A set $\{\alpha_1,...,\alpha_m\}\subseteq\mathbb{Z^m}$ is a basis if and only if the determinant of the matrix $B$ whose columns are $\alpha_1,...,\alpha_m$ is either $1$ or $-1$. In the proof I assume you know that a matrix in $M_m(\mathbb{Z})$ has an inverse in $M_m(\mathbb{Z})$ if and only if its determinant is $1$ or $-1$.
Alright, so now suppose the columns of $B$ form a basis of $\mathbb{Z^m}$. If we look at $B$ at a matrix in $M_m(\mathbb{Q})$ then its columns form a basis of the vector space $\mathbb{Q^m}$ over $\mathbb{Q}$. This means the matrix $B$ is invertible in $M_m(\mathbb{Q})$ and by definition $B^{-1}$ is a change of base matrix-from the basis $\{\alpha_1,...,\alpha_m\}$ to the standard basis. But then the elements of the $k$th column of $B^{-1}$ are the coefficients of $e_k$ as a linear combination in the basis $\{\alpha_1,...,\alpha_m\}$ over $\mathbb{Q}$. But since $e_k\in\mathbb{Z^m}$ and $\{\alpha_1,...,\alpha_m\}$ form a basis of $\mathbb{Z^m}$ we get that these coefficients must be integers. (because $e_k$ can be written as a "linear combination" in $\{\alpha_1,...\alpha_m\}$ over $\mathbb{Z}$, and this must be its unique representation as a linear combination over $\mathbb{Q}$). Hence $B^{-1}\in M_m(\mathbb{Z})$, so $\det(B)\in\{1,-1\}$.
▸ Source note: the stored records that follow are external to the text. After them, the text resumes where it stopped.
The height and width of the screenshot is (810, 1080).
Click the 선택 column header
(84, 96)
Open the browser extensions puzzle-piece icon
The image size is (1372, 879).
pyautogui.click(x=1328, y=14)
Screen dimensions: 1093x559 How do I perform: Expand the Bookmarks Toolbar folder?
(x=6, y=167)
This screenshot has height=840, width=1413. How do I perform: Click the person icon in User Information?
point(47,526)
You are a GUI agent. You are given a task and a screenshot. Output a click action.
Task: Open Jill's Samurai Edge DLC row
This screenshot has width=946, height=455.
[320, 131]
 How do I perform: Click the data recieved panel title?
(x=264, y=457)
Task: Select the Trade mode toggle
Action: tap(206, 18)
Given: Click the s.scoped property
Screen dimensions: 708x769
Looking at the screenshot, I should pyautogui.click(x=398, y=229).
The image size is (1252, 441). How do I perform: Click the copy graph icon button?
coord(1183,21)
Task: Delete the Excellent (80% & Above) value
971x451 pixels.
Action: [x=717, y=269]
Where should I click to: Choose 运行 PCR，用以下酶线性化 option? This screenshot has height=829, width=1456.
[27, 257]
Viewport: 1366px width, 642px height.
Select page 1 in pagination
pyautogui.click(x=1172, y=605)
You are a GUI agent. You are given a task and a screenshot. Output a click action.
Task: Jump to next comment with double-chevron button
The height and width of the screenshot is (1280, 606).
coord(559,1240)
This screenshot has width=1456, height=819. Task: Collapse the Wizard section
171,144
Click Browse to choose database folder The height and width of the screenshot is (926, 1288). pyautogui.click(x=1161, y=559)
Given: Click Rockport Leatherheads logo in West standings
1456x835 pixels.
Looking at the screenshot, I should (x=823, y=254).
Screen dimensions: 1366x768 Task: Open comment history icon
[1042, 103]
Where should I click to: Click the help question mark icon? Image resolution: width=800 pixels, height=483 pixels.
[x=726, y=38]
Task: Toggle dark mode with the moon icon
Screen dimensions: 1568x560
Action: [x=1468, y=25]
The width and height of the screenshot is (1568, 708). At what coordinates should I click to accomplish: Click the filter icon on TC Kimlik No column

Now the other direction. Suppose $\det(B)\in\{1,-1\}$. Then $B^{-1}\in M_m(\mathbb{Z})$. Since the determinant is not zero the columns $\{\alpha_1,...,\alpha_m\}$ form a basis of $\mathbb{Q^m}$ over $\mathbb{Q}$, and again $B^{-1}$ is a change of base matrix-from the basis $\{\alpha_1,...,\alpha_m\}$ to the standard basis, and the $k$th column contains the coefficients of $e_k$ in its linear combination in $\{\alpha_1,...,\alpha_m\}$. But since the entries of $B^{-1}$ are integers we get that all these coefficients are in $\mathbb{Z}$. Since $\{e_1,...,e_m\}$ form a basis of $\mathbb{Z^m}$ we get that each element in $\mathbb{Z^m}$ can be written as a "linear combination" over $\mathbb{Z}$ in $\{\alpha_1,...,\alpha_m\}$. So to show $\{\alpha_1,...,\alpha_m\}$ is a basis of $\mathbb{Z^m}$ we just have to show that this combination is unique for any element of $\mathbb{Z^m}$. But this is obvious, as the linear combination of any element is unique even over $\mathbb{Q}$.